* TASK DESCRIPTION *
Nothing may be added, dropped, or altered; restate the listing word for word.
++++ PROVIDED DATA ++++
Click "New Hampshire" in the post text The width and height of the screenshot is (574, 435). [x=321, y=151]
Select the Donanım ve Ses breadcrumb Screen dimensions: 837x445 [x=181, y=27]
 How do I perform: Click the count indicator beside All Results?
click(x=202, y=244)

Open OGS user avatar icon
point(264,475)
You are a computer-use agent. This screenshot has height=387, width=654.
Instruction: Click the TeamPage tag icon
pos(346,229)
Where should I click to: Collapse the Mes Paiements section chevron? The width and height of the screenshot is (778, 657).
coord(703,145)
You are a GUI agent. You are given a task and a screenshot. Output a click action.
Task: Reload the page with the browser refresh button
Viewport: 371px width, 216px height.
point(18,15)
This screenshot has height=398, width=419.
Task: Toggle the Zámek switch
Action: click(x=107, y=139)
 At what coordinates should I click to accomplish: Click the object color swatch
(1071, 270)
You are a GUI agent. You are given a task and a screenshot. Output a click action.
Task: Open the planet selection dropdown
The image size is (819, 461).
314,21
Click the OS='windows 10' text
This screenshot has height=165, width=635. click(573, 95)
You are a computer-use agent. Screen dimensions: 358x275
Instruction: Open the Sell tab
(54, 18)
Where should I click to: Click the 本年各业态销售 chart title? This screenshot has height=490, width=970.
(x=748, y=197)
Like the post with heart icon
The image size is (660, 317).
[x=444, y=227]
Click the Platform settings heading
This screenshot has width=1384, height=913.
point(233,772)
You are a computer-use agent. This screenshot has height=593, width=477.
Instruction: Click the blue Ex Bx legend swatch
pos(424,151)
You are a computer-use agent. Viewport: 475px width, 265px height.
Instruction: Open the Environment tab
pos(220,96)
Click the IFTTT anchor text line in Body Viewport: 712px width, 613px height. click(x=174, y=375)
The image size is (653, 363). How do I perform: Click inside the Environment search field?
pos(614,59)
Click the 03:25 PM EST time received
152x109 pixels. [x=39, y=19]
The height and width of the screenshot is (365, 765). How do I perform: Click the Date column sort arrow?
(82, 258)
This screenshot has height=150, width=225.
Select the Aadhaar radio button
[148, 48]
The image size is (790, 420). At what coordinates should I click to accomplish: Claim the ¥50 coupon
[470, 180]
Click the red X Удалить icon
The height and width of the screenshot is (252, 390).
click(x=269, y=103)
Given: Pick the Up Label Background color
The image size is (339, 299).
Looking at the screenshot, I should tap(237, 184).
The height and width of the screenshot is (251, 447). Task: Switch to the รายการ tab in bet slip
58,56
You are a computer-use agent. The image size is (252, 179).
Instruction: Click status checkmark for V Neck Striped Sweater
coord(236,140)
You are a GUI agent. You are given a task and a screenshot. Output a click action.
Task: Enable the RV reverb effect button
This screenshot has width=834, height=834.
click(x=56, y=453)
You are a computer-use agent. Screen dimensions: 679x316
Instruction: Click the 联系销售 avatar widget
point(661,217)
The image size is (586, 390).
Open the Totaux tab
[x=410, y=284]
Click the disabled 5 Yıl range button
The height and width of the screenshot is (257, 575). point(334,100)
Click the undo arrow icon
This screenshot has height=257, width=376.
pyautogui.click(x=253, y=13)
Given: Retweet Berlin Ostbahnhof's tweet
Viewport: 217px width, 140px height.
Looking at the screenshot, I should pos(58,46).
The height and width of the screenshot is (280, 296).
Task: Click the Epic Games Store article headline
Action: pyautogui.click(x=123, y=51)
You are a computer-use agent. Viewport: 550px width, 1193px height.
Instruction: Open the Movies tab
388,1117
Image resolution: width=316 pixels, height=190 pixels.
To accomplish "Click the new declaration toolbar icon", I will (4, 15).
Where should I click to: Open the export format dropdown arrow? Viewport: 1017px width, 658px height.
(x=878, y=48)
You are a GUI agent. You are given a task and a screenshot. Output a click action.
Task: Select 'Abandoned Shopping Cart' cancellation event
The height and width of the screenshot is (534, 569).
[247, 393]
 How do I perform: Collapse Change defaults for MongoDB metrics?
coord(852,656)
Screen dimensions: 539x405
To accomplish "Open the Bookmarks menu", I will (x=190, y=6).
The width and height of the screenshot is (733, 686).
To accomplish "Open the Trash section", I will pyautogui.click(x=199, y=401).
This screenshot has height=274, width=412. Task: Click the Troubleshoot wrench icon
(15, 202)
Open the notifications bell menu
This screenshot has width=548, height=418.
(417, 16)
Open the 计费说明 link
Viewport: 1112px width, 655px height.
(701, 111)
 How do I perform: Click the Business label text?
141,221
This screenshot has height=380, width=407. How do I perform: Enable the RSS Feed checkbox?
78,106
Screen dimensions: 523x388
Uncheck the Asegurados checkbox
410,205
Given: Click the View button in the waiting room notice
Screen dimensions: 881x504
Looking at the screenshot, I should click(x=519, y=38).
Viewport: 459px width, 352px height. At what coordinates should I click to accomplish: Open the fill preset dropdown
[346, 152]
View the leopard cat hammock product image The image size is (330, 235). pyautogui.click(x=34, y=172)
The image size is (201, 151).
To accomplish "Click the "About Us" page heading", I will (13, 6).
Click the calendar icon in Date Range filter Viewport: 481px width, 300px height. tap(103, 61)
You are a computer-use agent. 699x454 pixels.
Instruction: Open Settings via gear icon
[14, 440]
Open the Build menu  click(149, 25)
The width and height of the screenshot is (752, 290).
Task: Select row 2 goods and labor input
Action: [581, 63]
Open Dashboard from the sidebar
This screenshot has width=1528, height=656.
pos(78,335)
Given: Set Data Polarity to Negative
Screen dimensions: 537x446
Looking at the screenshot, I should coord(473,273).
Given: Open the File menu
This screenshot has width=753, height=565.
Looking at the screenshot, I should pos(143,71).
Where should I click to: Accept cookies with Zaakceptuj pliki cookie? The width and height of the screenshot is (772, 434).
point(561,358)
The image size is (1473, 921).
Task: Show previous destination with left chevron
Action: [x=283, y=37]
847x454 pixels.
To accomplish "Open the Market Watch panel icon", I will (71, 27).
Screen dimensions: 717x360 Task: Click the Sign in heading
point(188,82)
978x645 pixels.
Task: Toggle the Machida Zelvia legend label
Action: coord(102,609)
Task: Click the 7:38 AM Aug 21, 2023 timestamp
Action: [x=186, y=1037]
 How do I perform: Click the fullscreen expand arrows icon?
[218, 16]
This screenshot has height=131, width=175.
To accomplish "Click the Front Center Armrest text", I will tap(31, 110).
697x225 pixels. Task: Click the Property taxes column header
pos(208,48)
++++
* PROBLEM SOLUTION *
Click "New Hampshire" in the post text The width and height of the screenshot is (574, 435). [x=321, y=151]
Select the Donanım ve Ses breadcrumb Screen dimensions: 837x445 [x=181, y=27]
 How do I perform: Click the count indicator beside All Results?
click(x=202, y=244)

Open OGS user avatar icon
point(264,475)
You are a computer-use agent. This screenshot has height=387, width=654.
Instruction: Click the TeamPage tag icon
pos(346,229)
Where should I click to: Collapse the Mes Paiements section chevron? The width and height of the screenshot is (778, 657).
coord(703,145)
You are a GUI agent. You are given a task and a screenshot. Output a click action.
Task: Reload the page with the browser refresh button
Viewport: 371px width, 216px height.
point(18,15)
This screenshot has height=398, width=419.
Task: Toggle the Zámek switch
Action: click(x=107, y=139)
 At what coordinates should I click to accomplish: Click the object color swatch
(1071, 270)
You are a GUI agent. You are given a task and a screenshot. Output a click action.
Task: Open the planet selection dropdown
The image size is (819, 461).
314,21
Click the OS='windows 10' text
This screenshot has height=165, width=635. click(573, 95)
You are a computer-use agent. Screen dimensions: 358x275
Instruction: Open the Sell tab
(54, 18)
Where should I click to: Click the 本年各业态销售 chart title? This screenshot has height=490, width=970.
(x=748, y=197)
Like the post with heart icon
The image size is (660, 317).
[x=444, y=227]
Click the Platform settings heading
This screenshot has width=1384, height=913.
point(233,772)
You are a computer-use agent. This screenshot has height=593, width=477.
Instruction: Click the blue Ex Bx legend swatch
pos(424,151)
You are a computer-use agent. Viewport: 475px width, 265px height.
Instruction: Open the Environment tab
pos(220,96)
Click the IFTTT anchor text line in Body Viewport: 712px width, 613px height. click(x=174, y=375)
The image size is (653, 363). How do I perform: Click inside the Environment search field?
pos(614,59)
Click the 03:25 PM EST time received
152x109 pixels. [x=39, y=19]
The height and width of the screenshot is (365, 765). How do I perform: Click the Date column sort arrow?
(82, 258)
This screenshot has height=150, width=225.
Select the Aadhaar radio button
[148, 48]
The image size is (790, 420). At what coordinates should I click to accomplish: Claim the ¥50 coupon
[470, 180]
Click the red X Удалить icon
The height and width of the screenshot is (252, 390).
click(x=269, y=103)
Given: Pick the Up Label Background color
The image size is (339, 299).
Looking at the screenshot, I should tap(237, 184).
The height and width of the screenshot is (251, 447). Task: Switch to the รายการ tab in bet slip
58,56
You are a computer-use agent. The image size is (252, 179).
Instruction: Click status checkmark for V Neck Striped Sweater
coord(236,140)
You are a GUI agent. You are given a task and a screenshot. Output a click action.
Task: Enable the RV reverb effect button
This screenshot has width=834, height=834.
click(x=56, y=453)
You are a computer-use agent. Screen dimensions: 679x316
Instruction: Click the 联系销售 avatar widget
point(661,217)
The image size is (586, 390).
Open the Totaux tab
[x=410, y=284]
Click the disabled 5 Yıl range button
The height and width of the screenshot is (257, 575). point(334,100)
Click the undo arrow icon
This screenshot has height=257, width=376.
pyautogui.click(x=253, y=13)
Given: Retweet Berlin Ostbahnhof's tweet
Viewport: 217px width, 140px height.
Looking at the screenshot, I should pos(58,46).
The height and width of the screenshot is (280, 296).
Task: Click the Epic Games Store article headline
Action: pyautogui.click(x=123, y=51)
You are a computer-use agent. Viewport: 550px width, 1193px height.
Instruction: Open the Movies tab
388,1117
Image resolution: width=316 pixels, height=190 pixels.
To accomplish "Click the new declaration toolbar icon", I will (4, 15).
Where should I click to: Open the export format dropdown arrow? Viewport: 1017px width, 658px height.
(x=878, y=48)
You are a GUI agent. You are given a task and a screenshot. Output a click action.
Task: Select 'Abandoned Shopping Cart' cancellation event
The height and width of the screenshot is (534, 569).
[247, 393]
 How do I perform: Collapse Change defaults for MongoDB metrics?
coord(852,656)
Screen dimensions: 539x405
To accomplish "Open the Bookmarks menu", I will (x=190, y=6).
The width and height of the screenshot is (733, 686).
To accomplish "Open the Trash section", I will pyautogui.click(x=199, y=401).
This screenshot has height=274, width=412. Task: Click the Troubleshoot wrench icon
(15, 202)
Open the notifications bell menu
This screenshot has width=548, height=418.
(417, 16)
Open the 计费说明 link
Viewport: 1112px width, 655px height.
(701, 111)
 How do I perform: Click the Business label text?
141,221
This screenshot has height=380, width=407. How do I perform: Enable the RSS Feed checkbox?
78,106
Screen dimensions: 523x388
Uncheck the Asegurados checkbox
410,205
Given: Click the View button in the waiting room notice
Screen dimensions: 881x504
Looking at the screenshot, I should click(x=519, y=38).
Viewport: 459px width, 352px height. At what coordinates should I click to accomplish: Open the fill preset dropdown
[346, 152]
View the leopard cat hammock product image The image size is (330, 235). pyautogui.click(x=34, y=172)
The image size is (201, 151).
To accomplish "Click the "About Us" page heading", I will (13, 6).
Click the calendar icon in Date Range filter Viewport: 481px width, 300px height. tap(103, 61)
You are a computer-use agent. 699x454 pixels.
Instruction: Open Settings via gear icon
[14, 440]
Open the Build menu  click(149, 25)
The width and height of the screenshot is (752, 290).
Task: Select row 2 goods and labor input
Action: [581, 63]
Open Dashboard from the sidebar
This screenshot has width=1528, height=656.
pos(78,335)
Given: Set Data Polarity to Negative
Screen dimensions: 537x446
Looking at the screenshot, I should coord(473,273).
Given: Open the File menu
This screenshot has width=753, height=565.
Looking at the screenshot, I should pos(143,71).
Where should I click to: Accept cookies with Zaakceptuj pliki cookie? The width and height of the screenshot is (772, 434).
point(561,358)
The image size is (1473, 921).
Task: Show previous destination with left chevron
Action: [x=283, y=37]
847x454 pixels.
To accomplish "Open the Market Watch panel icon", I will (71, 27).
Screen dimensions: 717x360 Task: Click the Sign in heading
point(188,82)
978x645 pixels.
Task: Toggle the Machida Zelvia legend label
Action: coord(102,609)
Task: Click the 7:38 AM Aug 21, 2023 timestamp
Action: [x=186, y=1037]
 How do I perform: Click the fullscreen expand arrows icon?
[218, 16]
This screenshot has height=131, width=175.
To accomplish "Click the Front Center Armrest text", I will tap(31, 110).
697x225 pixels. Task: Click the Property taxes column header
pos(208,48)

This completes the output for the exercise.